Efficiency is the name of the game in logistics, especially as competition heats up and demand seems to be on a permanent upward trajectory. For that reason, companies are doing all they can to implement technology that puts greater power into their workers' hands while simultaneously cutting expenses.
Today, 95% of logistics firms say they've taken at least some kind of action within the past 12 months to lower operating costs. That was down slightly from the 98% that responded similarly last year, but still in line with recent norms, according to the latest Warehouse/DC Operations Survey from Supply Chain Management Review. For nearly three-quarters of businesses, that means improving warehouse processes to increase efficiency, and more than half say they've also changed the layout of their warehouses.

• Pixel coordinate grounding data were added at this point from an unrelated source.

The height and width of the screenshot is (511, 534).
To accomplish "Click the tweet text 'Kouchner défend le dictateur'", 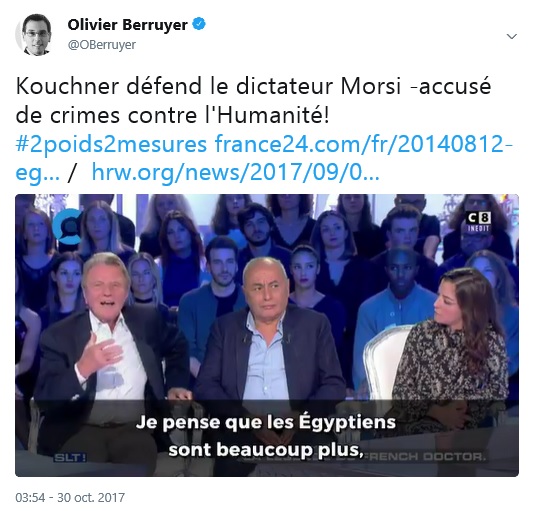I will 174,87.
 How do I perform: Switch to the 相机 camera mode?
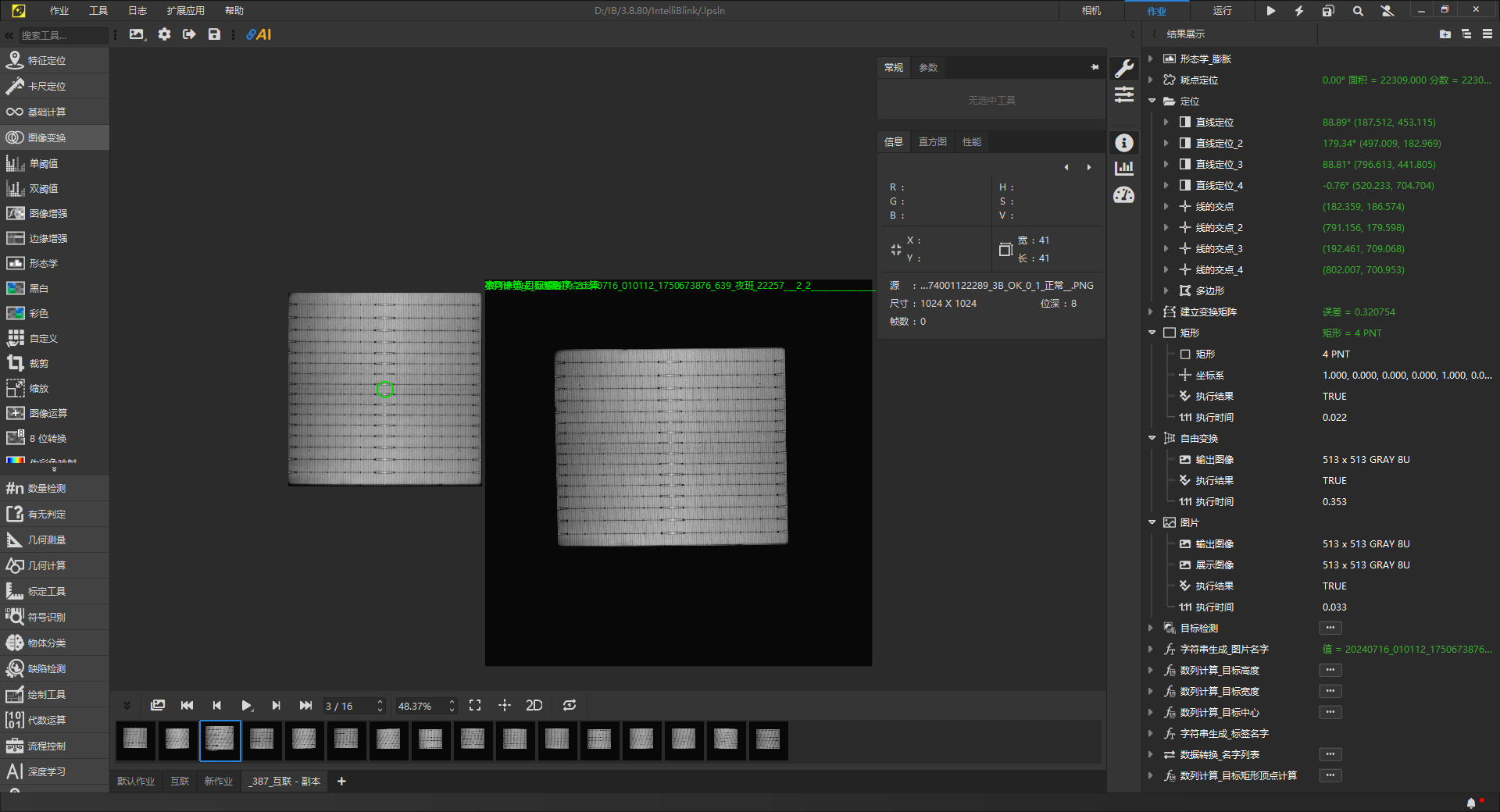(1091, 11)
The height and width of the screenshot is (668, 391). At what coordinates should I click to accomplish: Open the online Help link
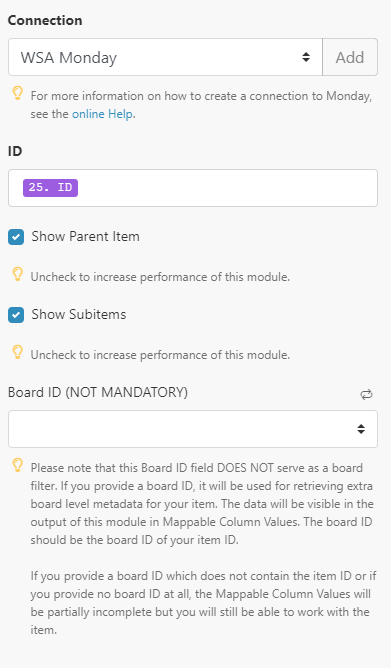pyautogui.click(x=102, y=114)
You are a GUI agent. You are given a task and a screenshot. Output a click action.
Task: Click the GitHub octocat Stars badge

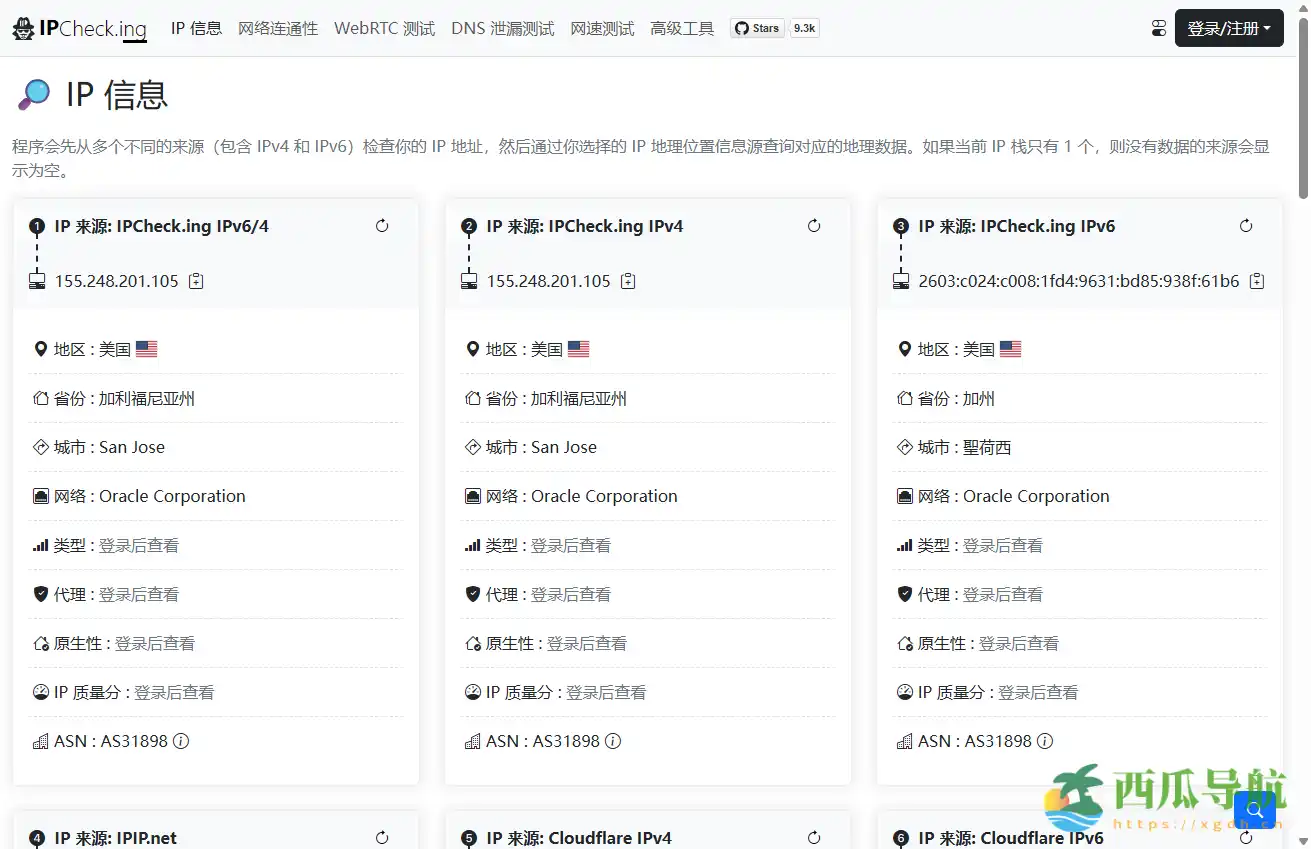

Likewise, 50% of companies indicated they've tried to tackle inventory control issues, and 45% said they're improving their information technology, the report said. Nearly a quarter are also adding automation to their processes, something just 15% did last year, and none attempted in 2017. Perhaps not surprisingly, with all these positive changes becoming more common, a growing number of firms - 79% - plan to expand at least one aspect of their operations in the year ahead.
Tech plays its part
Part of the technological adoption that's becoming more common these days is worker tracking devices that keep careful tabs on where employees go within a facility, according to Bloomberg. This can be useful for tracking both safety - some trackers even keep tabs on ergonomics - and efficiency. While there are obvious concerns for logistics firms to consider when it comes to the implications of such surveillance, some companies can use the collected data to get a better handle on operational efficiency, rather than using it punitively against what the company might consider less productive workers.
"We can actually break it down by the second," Mike Honious, the chief operating officer for the Americas at a tracking tech firm, told the publication. "Then you apply the ergonomics data to the exact same timeline, and you can see the motions of the person bending, and what they're doing. Then all of a sudden from there you can look at, 'OK, is there an opportunity? Do we have a little bit of idle time? Was there some lifting that caused the operator to slow down?'"
Adoption wave coming?
It should come as no surprise that logistics firms large and small are seizing these kinds of opportunities when they identify their operational hurdles, and that's a trend that's expected to continue at a high rate for years to come. An industry study published by Report Buyer found global investment in warehouse management software is expected to grow at an average annual compound rate of 14% in the years ahead.
With all this in mind, warehouse managers certainly have a lot to consider. However, when they want to both attract and retain talent on an ongoing basis to maintain high levels of efficiency, they must start by offering stronger salaries and benefits packages.